After a long moment he said, “Jason, are you thinking what I’m thinking?”

“She didn’t do it,” Washington immediately answered. “She’s arguably guilty of a whole host of other mistakes in life. But murder isn’t one of them. And after one look at her physical condition, the DA isn’t going to go after her for harboring a fugitive.”

Payne nodded. “We could throw tampering with evidence charges at her, or even accessory to murder. But why?”

“I doubt the DA would press charges if they caught her jaywalking,” Washington said. “We’ll hold her till we see what, if anything, they find at the scene. Then let her loose to collect her reward.”

They looked at her again.

After a moment Payne said coldly, “I’m betting this won’t be the last we hear of Shauna Mays. And not alive.”

“Great minds follow similar paths, Matthew. I agree. There’re ten thousand reasons why.”

“The whole ’hood will be after her money.”

Matt Payne then felt his phone vibrating again. When he pulled it out, he saw the call was from the same number as the call he’d ignored earlier.

He looked at Washington, shrugged, and said, “Excuse me.” He answered it: “Payne.”

After a moment he said, “Hold on,” then hit the SPEAKERPHONE key.

“You still there, Sergeant Payne?” Javier Iglesia’s voice came over the speaker.

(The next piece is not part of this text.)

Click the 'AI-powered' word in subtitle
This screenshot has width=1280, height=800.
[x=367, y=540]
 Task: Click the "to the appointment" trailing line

“Yeah, Javier,” Payne said. “I’m here with Lieutenant Jason Washington-”

“Hey, Lieutenant,” Javier interrupted. “Haven’t seen you in quite a while.”

“How are you, Javier?” Washington asked.

“Not real good. I was just telling Sergeant Payne that I’m near my home in Kingsessing-southwest Philadelphia?”

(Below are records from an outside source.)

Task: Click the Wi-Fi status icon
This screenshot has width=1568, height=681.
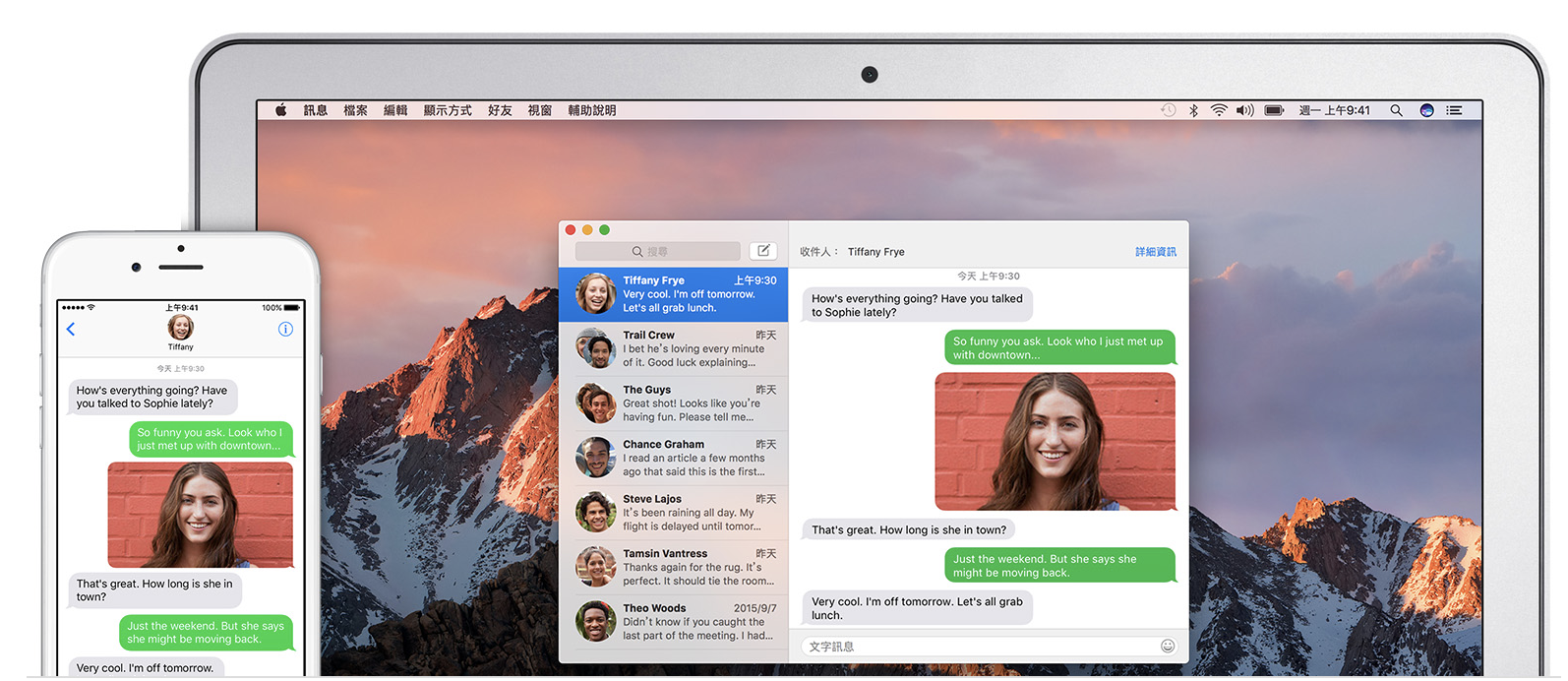Action: click(1219, 110)
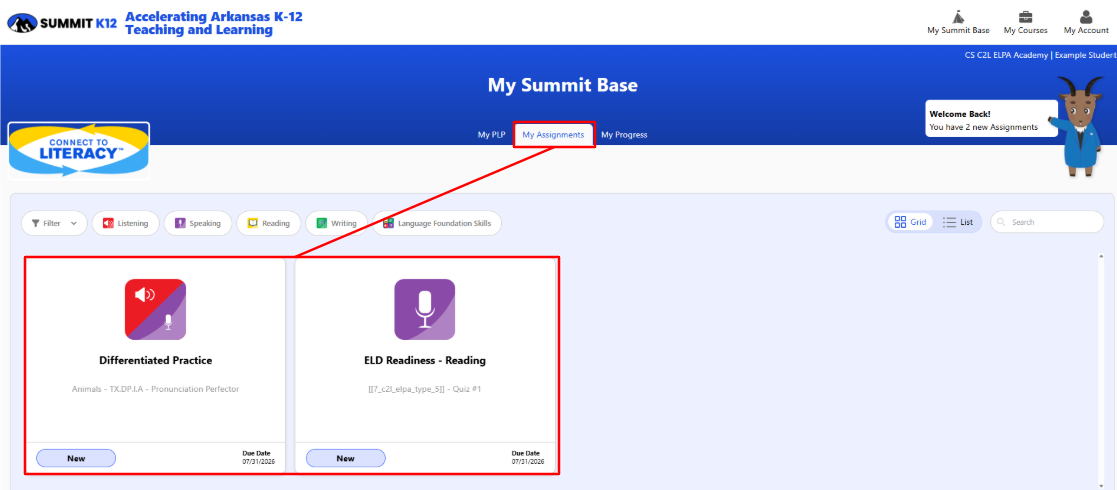This screenshot has width=1117, height=490.
Task: Open the My Progress tab
Action: [x=624, y=135]
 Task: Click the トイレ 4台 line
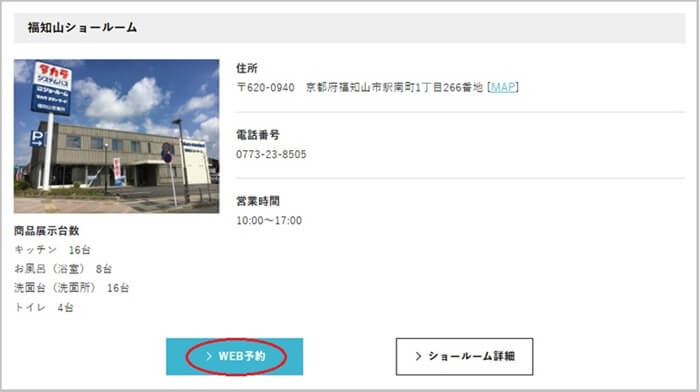[x=44, y=308]
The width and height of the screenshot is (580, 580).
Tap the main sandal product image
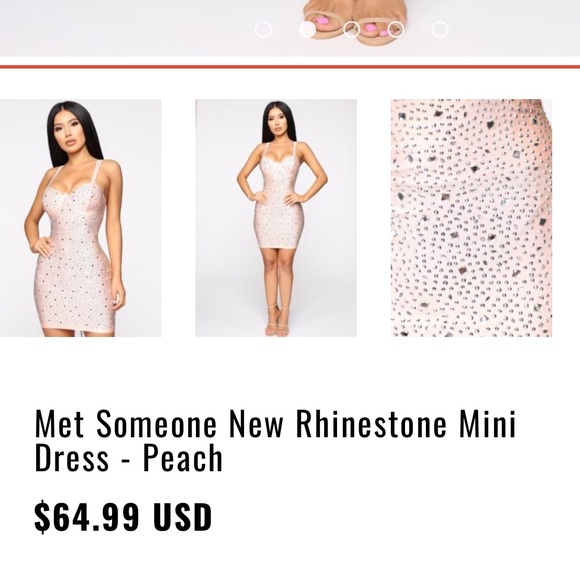tap(290, 28)
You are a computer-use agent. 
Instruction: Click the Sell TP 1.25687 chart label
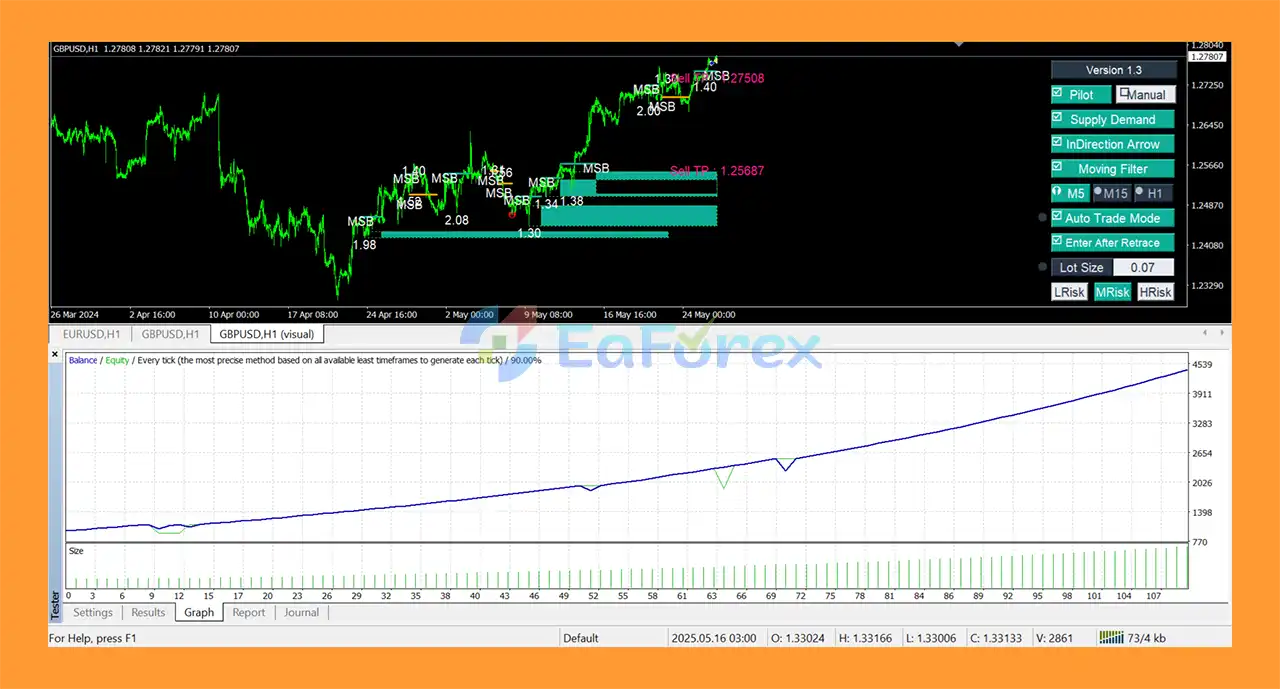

“We know it,” Payne said. “What’s this you just said about a Principal Bazelon being murdered?”

“We got the call from Twelfth District this morning that she’d died in her sleep,” Iglesia began. “But I just found out she really died during a home invasion by a really bad dude named Xpress Jones. ..”

“… and now part of that crowd is taking Xpress down to collect that ten-grand reward,” Iglesia finished some five minutes later. “It being a homicide and all, I thought you’d want to be the ones who grabbed him.”

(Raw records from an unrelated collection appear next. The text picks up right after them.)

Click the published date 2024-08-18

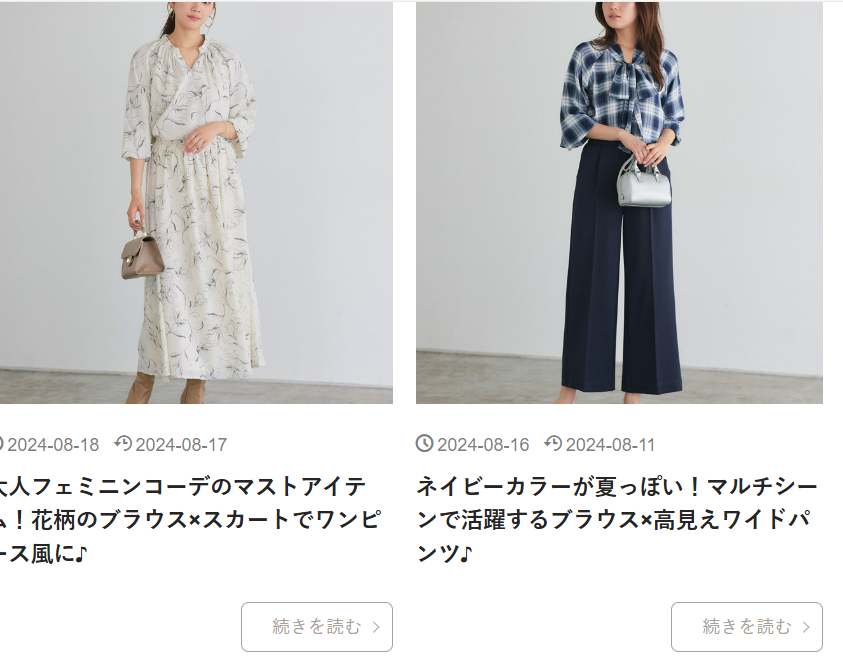pyautogui.click(x=53, y=445)
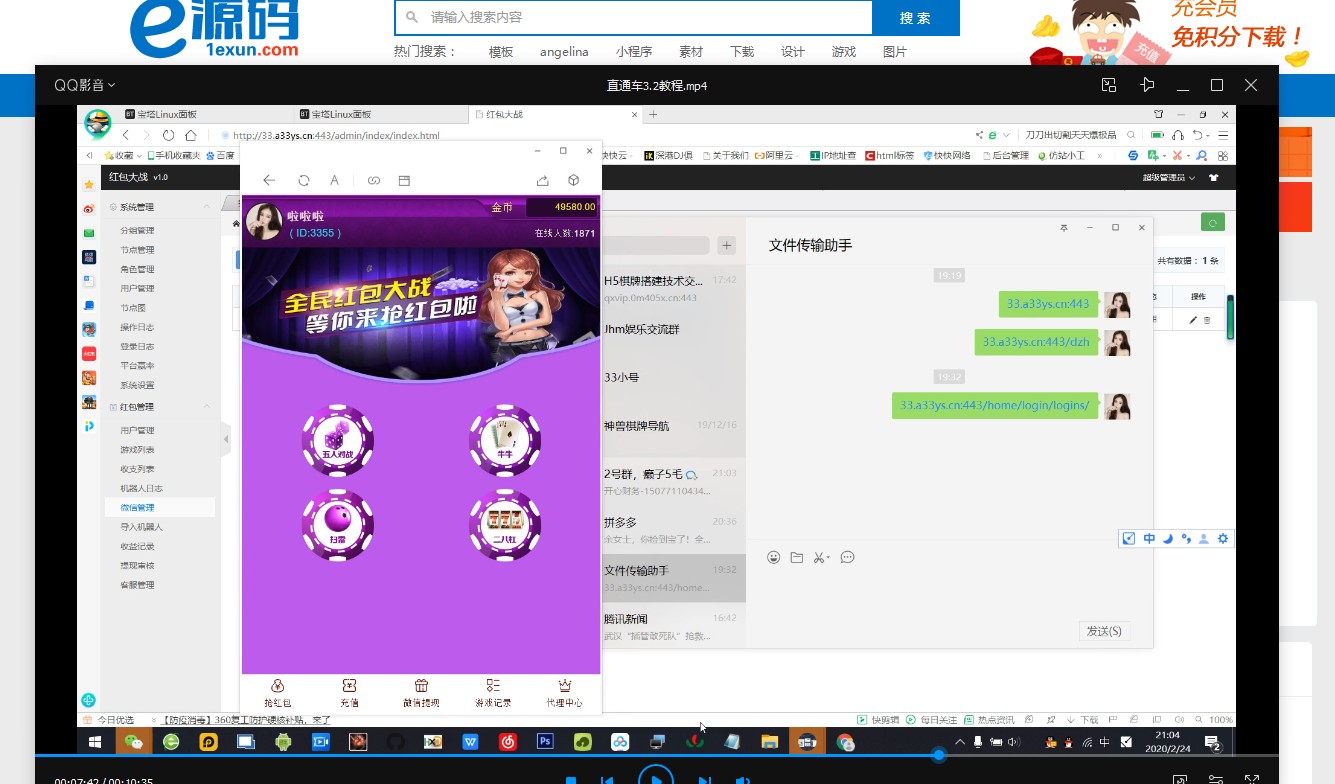Open the 模板 hot search link
This screenshot has height=784, width=1335.
501,52
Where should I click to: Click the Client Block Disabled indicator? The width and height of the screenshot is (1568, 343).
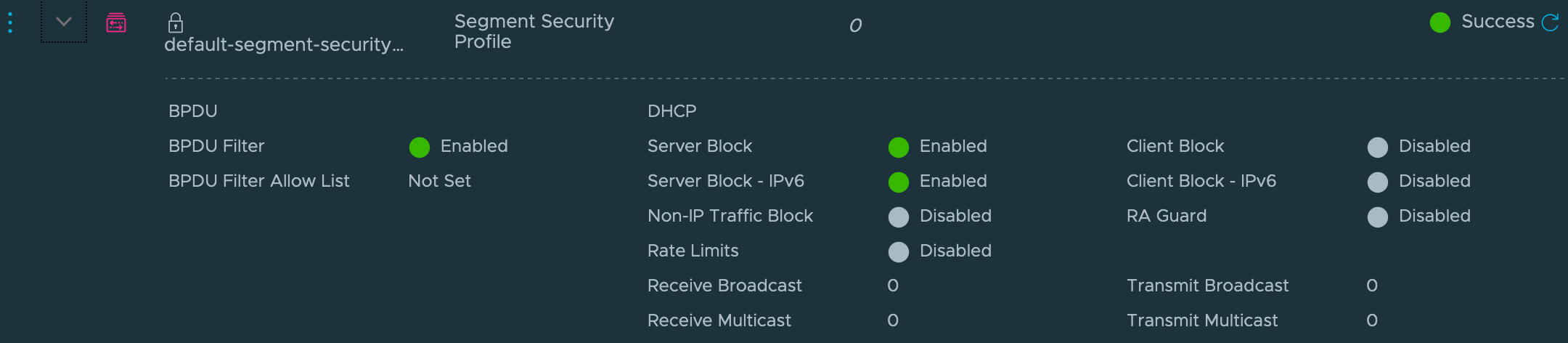pos(1378,148)
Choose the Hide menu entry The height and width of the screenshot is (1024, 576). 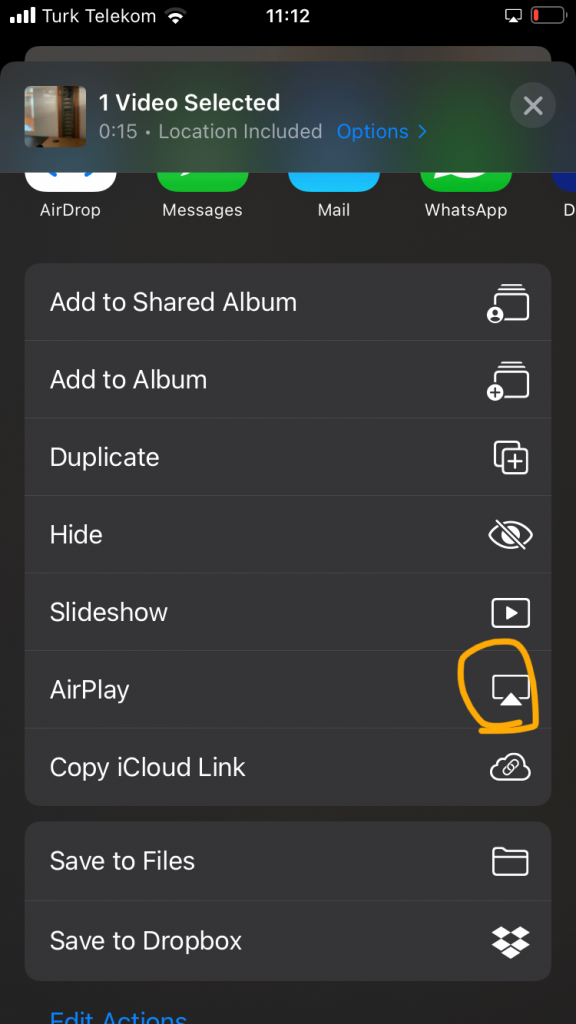click(x=288, y=535)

“Give me this animal’s name again, Javier,” Payne said, pulling out his notepad and flipping to a clean page.

“Xpress Smith. Xavier Smith, aka Xpress. Black male, twenty-four.”

Payne wrote it down. “Okay. Got it. Any unusual features to look for to ID him?”

Javier snorted. “Other than being attached to an angry mob of wannabe gangbangers? And the ten-g price tag on his head? Don’t worry, Sergeant. You can’t miss him. Xpress is pretty messed up.”

“Thanks, Javier. We’ve already got someone down there. I’ll give him a heads-up.”

“Later,” Javier said.

Payne broke the connection, then slipped the cell phone back in the left front pocket of his pants.

Matt Payne looked at Jason Washington and said, “So we have a mother bringing in her dead son, and now we have street-justice punks cashing in a really bad guy? And those first eight pop-and-drops. Killadelphia, indeed. The vigilantes-and now we know there’s at least one-are everywhere. Worse, I’m beginning to think Operation Clean Sweep has been commandeered by Five-Eff.”

“Well, Francis Fuller’s reward system is certainly superior to ours in attracting attention,” Washington said. “To start with, he’s not a cop. And, as we well know, nobody on the street wants to talk to cops.”

Payne grunted.

He said, “Carlucci is really going to blow his cork when he hears about the street vigilantes turning in this thug and that Kendrik’s doer is still loose and, we can presume, still active. Next time you see my head, it’ll probably be on a platter.”

Payne looked at Washington a long moment, then sighed. He said, “You’re smarter than I am, Jason. What the hell do I do next?”

“Applying for the monastery ever cross your mind?”